Collected data entries
^^^^

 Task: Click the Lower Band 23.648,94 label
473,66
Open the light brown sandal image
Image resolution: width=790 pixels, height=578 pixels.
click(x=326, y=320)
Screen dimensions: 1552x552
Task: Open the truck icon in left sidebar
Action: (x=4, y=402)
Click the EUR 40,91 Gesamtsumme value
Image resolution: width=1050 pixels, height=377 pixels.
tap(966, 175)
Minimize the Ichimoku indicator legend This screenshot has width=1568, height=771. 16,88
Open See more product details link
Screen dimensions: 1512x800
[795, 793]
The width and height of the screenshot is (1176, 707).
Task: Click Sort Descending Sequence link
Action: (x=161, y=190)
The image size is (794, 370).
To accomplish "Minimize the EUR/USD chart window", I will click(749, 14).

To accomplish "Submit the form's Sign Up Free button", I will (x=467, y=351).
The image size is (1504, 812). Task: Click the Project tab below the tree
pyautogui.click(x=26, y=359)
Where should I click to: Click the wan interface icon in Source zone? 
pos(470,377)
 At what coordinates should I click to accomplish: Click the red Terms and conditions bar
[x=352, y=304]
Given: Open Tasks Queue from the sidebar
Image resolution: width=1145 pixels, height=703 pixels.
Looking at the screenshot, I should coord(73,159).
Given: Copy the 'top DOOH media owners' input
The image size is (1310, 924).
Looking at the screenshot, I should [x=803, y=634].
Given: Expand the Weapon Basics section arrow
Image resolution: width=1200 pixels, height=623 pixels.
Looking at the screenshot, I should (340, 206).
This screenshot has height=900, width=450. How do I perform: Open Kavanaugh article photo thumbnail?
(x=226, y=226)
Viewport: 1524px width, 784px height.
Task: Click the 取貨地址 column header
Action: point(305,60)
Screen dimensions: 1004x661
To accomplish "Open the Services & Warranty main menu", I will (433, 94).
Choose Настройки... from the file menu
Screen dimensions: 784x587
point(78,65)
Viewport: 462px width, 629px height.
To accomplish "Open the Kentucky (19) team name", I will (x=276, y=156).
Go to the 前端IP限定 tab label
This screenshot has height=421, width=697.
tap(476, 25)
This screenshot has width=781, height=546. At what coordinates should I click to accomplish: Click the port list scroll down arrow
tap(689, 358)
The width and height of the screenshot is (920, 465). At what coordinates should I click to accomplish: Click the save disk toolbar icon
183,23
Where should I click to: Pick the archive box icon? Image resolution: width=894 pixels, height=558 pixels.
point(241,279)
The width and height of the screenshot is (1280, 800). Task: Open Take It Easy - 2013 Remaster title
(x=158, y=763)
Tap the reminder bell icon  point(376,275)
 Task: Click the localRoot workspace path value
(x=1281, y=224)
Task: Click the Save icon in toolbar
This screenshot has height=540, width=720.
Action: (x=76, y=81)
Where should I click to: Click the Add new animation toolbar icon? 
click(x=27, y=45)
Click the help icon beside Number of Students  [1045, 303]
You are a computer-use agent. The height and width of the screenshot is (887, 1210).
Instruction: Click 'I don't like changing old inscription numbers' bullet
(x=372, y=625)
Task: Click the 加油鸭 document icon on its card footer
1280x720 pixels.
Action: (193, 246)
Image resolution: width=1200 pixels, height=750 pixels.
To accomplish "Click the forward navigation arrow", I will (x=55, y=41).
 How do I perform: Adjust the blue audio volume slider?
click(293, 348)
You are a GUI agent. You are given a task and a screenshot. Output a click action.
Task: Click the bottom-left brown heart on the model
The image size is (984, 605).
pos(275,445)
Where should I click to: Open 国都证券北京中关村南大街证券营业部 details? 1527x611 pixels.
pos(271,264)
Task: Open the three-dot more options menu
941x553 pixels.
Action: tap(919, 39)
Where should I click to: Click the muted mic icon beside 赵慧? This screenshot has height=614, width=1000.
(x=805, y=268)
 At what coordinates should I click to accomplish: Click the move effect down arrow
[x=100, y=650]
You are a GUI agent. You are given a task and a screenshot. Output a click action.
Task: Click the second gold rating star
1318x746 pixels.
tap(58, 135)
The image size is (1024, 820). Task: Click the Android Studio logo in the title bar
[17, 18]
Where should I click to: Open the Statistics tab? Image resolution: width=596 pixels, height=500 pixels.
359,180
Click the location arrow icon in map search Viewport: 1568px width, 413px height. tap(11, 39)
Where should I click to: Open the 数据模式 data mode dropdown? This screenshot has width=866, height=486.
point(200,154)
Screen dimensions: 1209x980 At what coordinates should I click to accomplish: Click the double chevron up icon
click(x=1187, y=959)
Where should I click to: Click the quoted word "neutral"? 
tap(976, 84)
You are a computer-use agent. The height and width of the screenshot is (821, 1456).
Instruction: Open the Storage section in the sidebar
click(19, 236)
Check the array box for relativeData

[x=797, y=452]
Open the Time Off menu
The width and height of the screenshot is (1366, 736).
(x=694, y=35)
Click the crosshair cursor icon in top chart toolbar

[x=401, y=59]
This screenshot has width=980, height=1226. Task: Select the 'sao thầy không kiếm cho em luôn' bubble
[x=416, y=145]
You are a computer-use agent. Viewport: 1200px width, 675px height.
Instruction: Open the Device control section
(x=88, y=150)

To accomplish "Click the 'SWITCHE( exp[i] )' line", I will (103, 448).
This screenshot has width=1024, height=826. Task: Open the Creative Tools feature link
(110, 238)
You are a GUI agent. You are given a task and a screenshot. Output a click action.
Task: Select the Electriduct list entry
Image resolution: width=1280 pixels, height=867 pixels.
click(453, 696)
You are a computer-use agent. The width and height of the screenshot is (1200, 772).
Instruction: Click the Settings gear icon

^^^^

## THE TASK
Recopy all of the records verbatim.

## RESPONSE TO THE TASK
 Task: Click the Lower Band 23.648,94 label
473,66
Open the light brown sandal image
Image resolution: width=790 pixels, height=578 pixels.
click(x=326, y=320)
Screen dimensions: 1552x552
Task: Open the truck icon in left sidebar
Action: (x=4, y=402)
Click the EUR 40,91 Gesamtsumme value
Image resolution: width=1050 pixels, height=377 pixels.
tap(966, 175)
Minimize the Ichimoku indicator legend This screenshot has width=1568, height=771. 16,88
Open See more product details link
Screen dimensions: 1512x800
[795, 793]
The width and height of the screenshot is (1176, 707).
Task: Click Sort Descending Sequence link
Action: (x=161, y=190)
The image size is (794, 370).
To accomplish "Minimize the EUR/USD chart window", I will click(749, 14).

To accomplish "Submit the form's Sign Up Free button", I will (x=467, y=351).
The image size is (1504, 812). Task: Click the Project tab below the tree
pyautogui.click(x=26, y=359)
Where should I click to: Click the wan interface icon in Source zone? 
pos(470,377)
 At what coordinates should I click to accomplish: Click the red Terms and conditions bar
[x=352, y=304]
Given: Open Tasks Queue from the sidebar
Image resolution: width=1145 pixels, height=703 pixels.
Looking at the screenshot, I should coord(73,159).
Given: Copy the 'top DOOH media owners' input
The image size is (1310, 924).
Looking at the screenshot, I should [x=803, y=634].
Given: Expand the Weapon Basics section arrow
Image resolution: width=1200 pixels, height=623 pixels.
Looking at the screenshot, I should (340, 206).
This screenshot has height=900, width=450. How do I perform: Open Kavanaugh article photo thumbnail?
(x=226, y=226)
Viewport: 1524px width, 784px height.
Task: Click the 取貨地址 column header
Action: point(305,60)
Screen dimensions: 1004x661
To accomplish "Open the Services & Warranty main menu", I will (433, 94).
Choose Настройки... from the file menu
Screen dimensions: 784x587
point(78,65)
Viewport: 462px width, 629px height.
To accomplish "Open the Kentucky (19) team name", I will (x=276, y=156).
Go to the 前端IP限定 tab label
This screenshot has height=421, width=697.
tap(476, 25)
This screenshot has width=781, height=546. At what coordinates should I click to accomplish: Click the port list scroll down arrow
tap(689, 358)
The width and height of the screenshot is (920, 465). At what coordinates should I click to accomplish: Click the save disk toolbar icon
183,23
Where should I click to: Pick the archive box icon? Image resolution: width=894 pixels, height=558 pixels.
point(241,279)
The width and height of the screenshot is (1280, 800). Task: Open Take It Easy - 2013 Remaster title
(x=158, y=763)
Tap the reminder bell icon  point(376,275)
 Task: Click the localRoot workspace path value
(x=1281, y=224)
Task: Click the Save icon in toolbar
This screenshot has height=540, width=720.
Action: (x=76, y=81)
Where should I click to: Click the Add new animation toolbar icon? 
click(x=27, y=45)
Click the help icon beside Number of Students  [1045, 303]
You are a computer-use agent. The height and width of the screenshot is (887, 1210).
Instruction: Click 'I don't like changing old inscription numbers' bullet
(x=372, y=625)
Task: Click the 加油鸭 document icon on its card footer
1280x720 pixels.
Action: (193, 246)
Image resolution: width=1200 pixels, height=750 pixels.
To accomplish "Click the forward navigation arrow", I will (x=55, y=41).
 How do I perform: Adjust the blue audio volume slider?
click(293, 348)
You are a GUI agent. You are given a task and a screenshot. Output a click action.
Task: Click the bottom-left brown heart on the model
The image size is (984, 605).
pos(275,445)
Where should I click to: Open 国都证券北京中关村南大街证券营业部 details? 1527x611 pixels.
pos(271,264)
Task: Open the three-dot more options menu
941x553 pixels.
Action: tap(919, 39)
Where should I click to: Click the muted mic icon beside 赵慧? This screenshot has height=614, width=1000.
(x=805, y=268)
 At what coordinates should I click to accomplish: Click the move effect down arrow
[x=100, y=650]
You are a GUI agent. You are given a task and a screenshot. Output a click action.
Task: Click the second gold rating star
1318x746 pixels.
tap(58, 135)
The image size is (1024, 820). Task: Click the Android Studio logo in the title bar
[17, 18]
Where should I click to: Open the Statistics tab? Image resolution: width=596 pixels, height=500 pixels.
359,180
Click the location arrow icon in map search Viewport: 1568px width, 413px height. tap(11, 39)
Where should I click to: Open the 数据模式 data mode dropdown? This screenshot has width=866, height=486.
point(200,154)
Screen dimensions: 1209x980 At what coordinates should I click to accomplish: Click the double chevron up icon
click(x=1187, y=959)
Where should I click to: Click the quoted word "neutral"? 
tap(976, 84)
You are a computer-use agent. The height and width of the screenshot is (821, 1456).
Instruction: Open the Storage section in the sidebar
click(19, 236)
Check the array box for relativeData

[x=797, y=452]
Open the Time Off menu
The width and height of the screenshot is (1366, 736).
(x=694, y=35)
Click the crosshair cursor icon in top chart toolbar

[x=401, y=59]
This screenshot has width=980, height=1226. Task: Select the 'sao thầy không kiếm cho em luôn' bubble
[x=416, y=145]
You are a computer-use agent. Viewport: 1200px width, 675px height.
Instruction: Open the Device control section
(x=88, y=150)

To accomplish "Click the 'SWITCHE( exp[i] )' line", I will (103, 448).
This screenshot has width=1024, height=826. Task: Open the Creative Tools feature link
(110, 238)
You are a GUI agent. You are given a task and a screenshot. Output a click action.
Task: Select the Electriduct list entry
Image resolution: width=1280 pixels, height=867 pixels.
click(453, 696)
You are a computer-use agent. The width and height of the screenshot is (1200, 772).
Instruction: Click the Settings gear icon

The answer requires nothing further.